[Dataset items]
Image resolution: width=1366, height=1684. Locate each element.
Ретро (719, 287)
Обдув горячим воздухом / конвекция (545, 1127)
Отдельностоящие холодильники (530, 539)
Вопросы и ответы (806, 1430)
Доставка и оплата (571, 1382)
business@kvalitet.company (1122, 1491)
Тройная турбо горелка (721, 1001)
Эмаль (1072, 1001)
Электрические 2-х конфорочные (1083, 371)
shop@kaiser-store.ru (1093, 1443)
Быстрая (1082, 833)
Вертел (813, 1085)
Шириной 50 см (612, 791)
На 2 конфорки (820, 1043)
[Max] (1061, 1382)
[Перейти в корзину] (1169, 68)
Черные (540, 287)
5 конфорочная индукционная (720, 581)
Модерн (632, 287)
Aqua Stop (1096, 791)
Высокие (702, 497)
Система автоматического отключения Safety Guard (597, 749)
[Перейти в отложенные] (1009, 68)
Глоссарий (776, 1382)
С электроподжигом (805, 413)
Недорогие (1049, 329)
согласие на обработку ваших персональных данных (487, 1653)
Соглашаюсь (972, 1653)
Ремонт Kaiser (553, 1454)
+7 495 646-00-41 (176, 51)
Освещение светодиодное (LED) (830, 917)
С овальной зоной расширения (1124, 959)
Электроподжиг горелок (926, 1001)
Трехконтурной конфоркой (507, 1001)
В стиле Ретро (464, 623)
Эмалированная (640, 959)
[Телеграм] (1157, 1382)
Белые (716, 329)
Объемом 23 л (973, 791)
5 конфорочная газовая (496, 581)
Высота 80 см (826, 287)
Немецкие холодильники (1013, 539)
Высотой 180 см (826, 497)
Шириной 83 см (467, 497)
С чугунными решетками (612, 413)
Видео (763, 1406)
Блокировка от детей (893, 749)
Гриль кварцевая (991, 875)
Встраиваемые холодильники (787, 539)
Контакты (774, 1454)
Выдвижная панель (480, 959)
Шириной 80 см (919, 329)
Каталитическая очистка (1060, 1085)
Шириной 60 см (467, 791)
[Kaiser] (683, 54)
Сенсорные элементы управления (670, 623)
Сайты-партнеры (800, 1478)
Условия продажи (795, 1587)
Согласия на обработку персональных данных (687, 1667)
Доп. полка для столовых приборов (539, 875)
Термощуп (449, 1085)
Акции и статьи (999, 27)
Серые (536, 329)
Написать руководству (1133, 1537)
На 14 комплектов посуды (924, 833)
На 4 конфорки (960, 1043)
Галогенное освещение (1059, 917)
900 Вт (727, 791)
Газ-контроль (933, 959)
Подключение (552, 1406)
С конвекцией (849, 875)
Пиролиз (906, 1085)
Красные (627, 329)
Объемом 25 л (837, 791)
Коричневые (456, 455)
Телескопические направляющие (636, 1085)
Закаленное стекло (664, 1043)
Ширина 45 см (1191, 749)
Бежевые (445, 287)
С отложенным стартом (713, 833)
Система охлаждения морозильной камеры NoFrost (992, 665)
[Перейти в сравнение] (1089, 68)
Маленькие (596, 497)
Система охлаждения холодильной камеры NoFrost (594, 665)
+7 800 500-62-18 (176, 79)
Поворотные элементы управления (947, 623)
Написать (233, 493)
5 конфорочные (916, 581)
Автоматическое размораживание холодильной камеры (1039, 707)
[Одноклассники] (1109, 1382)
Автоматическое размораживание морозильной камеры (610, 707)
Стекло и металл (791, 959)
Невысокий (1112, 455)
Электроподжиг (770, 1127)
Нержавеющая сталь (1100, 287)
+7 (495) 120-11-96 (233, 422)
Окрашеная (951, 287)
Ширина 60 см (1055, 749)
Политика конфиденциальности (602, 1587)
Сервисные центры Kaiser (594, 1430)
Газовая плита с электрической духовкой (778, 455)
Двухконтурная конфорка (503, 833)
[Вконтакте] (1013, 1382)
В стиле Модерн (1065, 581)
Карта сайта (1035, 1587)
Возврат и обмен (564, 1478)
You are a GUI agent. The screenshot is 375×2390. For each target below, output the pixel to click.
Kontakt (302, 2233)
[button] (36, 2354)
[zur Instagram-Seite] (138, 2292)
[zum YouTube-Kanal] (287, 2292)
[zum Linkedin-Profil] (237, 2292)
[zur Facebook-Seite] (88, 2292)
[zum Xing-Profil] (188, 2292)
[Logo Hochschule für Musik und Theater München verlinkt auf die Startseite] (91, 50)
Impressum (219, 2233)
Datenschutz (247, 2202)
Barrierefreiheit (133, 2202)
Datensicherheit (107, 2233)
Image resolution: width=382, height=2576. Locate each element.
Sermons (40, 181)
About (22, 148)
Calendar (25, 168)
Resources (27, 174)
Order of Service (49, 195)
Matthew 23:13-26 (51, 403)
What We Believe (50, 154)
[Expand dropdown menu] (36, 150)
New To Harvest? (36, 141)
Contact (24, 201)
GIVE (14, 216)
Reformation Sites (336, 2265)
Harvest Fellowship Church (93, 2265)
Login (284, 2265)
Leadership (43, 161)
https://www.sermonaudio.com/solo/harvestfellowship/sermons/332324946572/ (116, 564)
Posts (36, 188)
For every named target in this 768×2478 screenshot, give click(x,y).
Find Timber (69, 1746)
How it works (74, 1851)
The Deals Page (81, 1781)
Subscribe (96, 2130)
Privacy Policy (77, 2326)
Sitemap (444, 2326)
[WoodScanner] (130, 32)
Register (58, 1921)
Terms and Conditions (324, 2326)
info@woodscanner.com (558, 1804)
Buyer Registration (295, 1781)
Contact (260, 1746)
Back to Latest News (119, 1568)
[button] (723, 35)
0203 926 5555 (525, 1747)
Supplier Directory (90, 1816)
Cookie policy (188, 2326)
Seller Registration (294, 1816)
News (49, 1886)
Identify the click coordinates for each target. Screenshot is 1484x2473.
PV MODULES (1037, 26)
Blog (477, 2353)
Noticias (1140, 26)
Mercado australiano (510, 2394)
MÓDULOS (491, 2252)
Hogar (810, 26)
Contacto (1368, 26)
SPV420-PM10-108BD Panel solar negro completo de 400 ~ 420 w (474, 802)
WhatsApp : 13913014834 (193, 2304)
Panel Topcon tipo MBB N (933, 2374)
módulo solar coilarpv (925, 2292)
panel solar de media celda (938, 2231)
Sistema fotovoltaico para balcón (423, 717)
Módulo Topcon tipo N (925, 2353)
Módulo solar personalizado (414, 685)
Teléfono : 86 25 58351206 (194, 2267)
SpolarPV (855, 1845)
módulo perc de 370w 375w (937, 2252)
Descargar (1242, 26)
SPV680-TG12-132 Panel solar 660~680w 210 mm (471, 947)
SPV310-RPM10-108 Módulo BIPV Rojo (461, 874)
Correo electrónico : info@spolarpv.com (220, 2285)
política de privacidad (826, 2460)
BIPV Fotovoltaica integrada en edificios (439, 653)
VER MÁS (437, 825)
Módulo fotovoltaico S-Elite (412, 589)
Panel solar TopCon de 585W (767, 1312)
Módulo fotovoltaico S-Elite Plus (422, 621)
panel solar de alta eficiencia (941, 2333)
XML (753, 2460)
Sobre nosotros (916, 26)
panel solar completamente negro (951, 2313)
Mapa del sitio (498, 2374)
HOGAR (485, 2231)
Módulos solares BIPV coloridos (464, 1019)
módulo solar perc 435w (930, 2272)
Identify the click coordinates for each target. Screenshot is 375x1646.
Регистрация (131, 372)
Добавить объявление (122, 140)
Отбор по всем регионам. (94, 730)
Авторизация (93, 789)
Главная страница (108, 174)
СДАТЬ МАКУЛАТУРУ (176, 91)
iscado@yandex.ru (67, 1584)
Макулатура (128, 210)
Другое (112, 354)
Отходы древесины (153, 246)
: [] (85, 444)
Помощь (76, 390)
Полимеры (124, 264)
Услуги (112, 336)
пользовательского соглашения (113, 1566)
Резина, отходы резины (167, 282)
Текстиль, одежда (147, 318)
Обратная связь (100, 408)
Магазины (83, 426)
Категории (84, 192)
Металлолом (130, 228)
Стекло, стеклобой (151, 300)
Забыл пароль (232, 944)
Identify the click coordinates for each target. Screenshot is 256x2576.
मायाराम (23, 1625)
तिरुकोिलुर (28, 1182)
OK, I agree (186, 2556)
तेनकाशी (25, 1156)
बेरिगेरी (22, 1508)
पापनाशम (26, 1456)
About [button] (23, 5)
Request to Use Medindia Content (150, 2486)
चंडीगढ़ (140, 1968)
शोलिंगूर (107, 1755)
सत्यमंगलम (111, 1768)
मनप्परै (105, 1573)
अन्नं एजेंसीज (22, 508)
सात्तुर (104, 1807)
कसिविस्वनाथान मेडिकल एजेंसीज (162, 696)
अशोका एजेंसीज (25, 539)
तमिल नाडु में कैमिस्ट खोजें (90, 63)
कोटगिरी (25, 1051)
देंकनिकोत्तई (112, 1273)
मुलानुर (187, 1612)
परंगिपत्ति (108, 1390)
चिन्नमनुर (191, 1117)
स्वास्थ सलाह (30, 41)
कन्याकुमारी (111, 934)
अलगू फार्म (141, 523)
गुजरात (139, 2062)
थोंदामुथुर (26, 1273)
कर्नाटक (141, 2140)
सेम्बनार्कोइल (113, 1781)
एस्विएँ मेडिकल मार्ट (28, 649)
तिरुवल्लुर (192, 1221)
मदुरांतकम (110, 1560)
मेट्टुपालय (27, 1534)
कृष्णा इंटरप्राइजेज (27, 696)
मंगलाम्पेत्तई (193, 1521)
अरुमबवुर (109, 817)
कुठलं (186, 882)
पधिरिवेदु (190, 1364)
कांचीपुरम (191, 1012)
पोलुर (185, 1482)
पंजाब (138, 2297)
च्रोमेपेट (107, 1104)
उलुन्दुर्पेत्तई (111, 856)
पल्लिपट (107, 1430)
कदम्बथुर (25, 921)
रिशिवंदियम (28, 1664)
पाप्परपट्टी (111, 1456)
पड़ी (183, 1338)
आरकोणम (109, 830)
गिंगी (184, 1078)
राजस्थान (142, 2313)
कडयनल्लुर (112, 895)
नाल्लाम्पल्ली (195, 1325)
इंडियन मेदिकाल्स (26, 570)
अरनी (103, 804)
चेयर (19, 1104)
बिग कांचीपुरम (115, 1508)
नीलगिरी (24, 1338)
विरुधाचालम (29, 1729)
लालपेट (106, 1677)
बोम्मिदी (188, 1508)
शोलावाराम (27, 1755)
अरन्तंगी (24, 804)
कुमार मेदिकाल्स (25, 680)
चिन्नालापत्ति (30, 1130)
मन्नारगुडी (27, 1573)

-- TASK REQUIREMENTS --
List every line above that contains the word "данных".

-- PROBLEM SOLUTION --
согласие на обработку ваших персональных данных (487, 1653)
Согласия на обработку персональных данных (687, 1667)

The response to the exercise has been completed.